■ EXERCISE OBJECTIVE: Using the data below, output the first line and every line after it up to and including the line containing "Given: Open the", exactly as written and with nothing added.
[THE DATA — start]
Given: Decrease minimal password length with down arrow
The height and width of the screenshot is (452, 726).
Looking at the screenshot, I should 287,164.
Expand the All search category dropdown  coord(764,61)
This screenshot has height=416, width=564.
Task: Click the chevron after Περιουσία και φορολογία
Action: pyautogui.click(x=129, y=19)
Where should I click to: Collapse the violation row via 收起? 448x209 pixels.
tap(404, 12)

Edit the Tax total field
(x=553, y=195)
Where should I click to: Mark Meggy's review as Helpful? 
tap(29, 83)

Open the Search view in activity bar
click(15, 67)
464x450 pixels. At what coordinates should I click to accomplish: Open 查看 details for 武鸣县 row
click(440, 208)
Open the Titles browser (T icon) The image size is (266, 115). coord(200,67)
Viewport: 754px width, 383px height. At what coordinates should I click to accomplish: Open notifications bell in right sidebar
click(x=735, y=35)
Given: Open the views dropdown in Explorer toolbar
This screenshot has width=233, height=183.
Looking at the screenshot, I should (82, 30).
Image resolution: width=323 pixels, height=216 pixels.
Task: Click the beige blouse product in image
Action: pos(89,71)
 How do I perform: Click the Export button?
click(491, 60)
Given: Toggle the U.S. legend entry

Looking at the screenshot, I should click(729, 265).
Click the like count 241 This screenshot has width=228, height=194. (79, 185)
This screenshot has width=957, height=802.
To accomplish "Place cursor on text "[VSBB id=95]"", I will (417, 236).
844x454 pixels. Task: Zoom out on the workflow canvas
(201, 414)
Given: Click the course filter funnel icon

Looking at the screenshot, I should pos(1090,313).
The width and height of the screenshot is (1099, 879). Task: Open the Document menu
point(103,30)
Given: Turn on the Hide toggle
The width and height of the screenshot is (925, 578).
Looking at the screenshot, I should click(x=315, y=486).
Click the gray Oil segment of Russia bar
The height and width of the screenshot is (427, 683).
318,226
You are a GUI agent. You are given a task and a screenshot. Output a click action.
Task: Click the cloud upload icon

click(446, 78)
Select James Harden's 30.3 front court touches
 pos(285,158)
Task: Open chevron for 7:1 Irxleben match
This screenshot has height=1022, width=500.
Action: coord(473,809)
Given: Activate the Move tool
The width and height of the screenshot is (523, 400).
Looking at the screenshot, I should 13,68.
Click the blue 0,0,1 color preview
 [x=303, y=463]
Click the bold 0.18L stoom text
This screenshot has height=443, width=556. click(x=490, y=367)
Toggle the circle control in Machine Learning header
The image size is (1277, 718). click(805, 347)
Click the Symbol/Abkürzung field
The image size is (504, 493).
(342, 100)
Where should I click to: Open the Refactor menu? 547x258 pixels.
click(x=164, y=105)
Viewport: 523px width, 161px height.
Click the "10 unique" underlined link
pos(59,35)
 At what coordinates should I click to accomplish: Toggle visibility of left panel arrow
[THE DATA — finish]
■ EXERCISE RESULT:
Given: Decrease minimal password length with down arrow
The height and width of the screenshot is (452, 726).
Looking at the screenshot, I should 287,164.
Expand the All search category dropdown  coord(764,61)
This screenshot has height=416, width=564.
Task: Click the chevron after Περιουσία και φορολογία
Action: pyautogui.click(x=129, y=19)
Where should I click to: Collapse the violation row via 收起? 448x209 pixels.
tap(404, 12)

Edit the Tax total field
(x=553, y=195)
Where should I click to: Mark Meggy's review as Helpful? 
tap(29, 83)

Open the Search view in activity bar
click(15, 67)
464x450 pixels. At what coordinates should I click to accomplish: Open 查看 details for 武鸣县 row
click(440, 208)
Open the Titles browser (T icon) The image size is (266, 115). coord(200,67)
Viewport: 754px width, 383px height. At what coordinates should I click to accomplish: Open notifications bell in right sidebar
click(x=735, y=35)
Given: Open the views dropdown in Explorer toolbar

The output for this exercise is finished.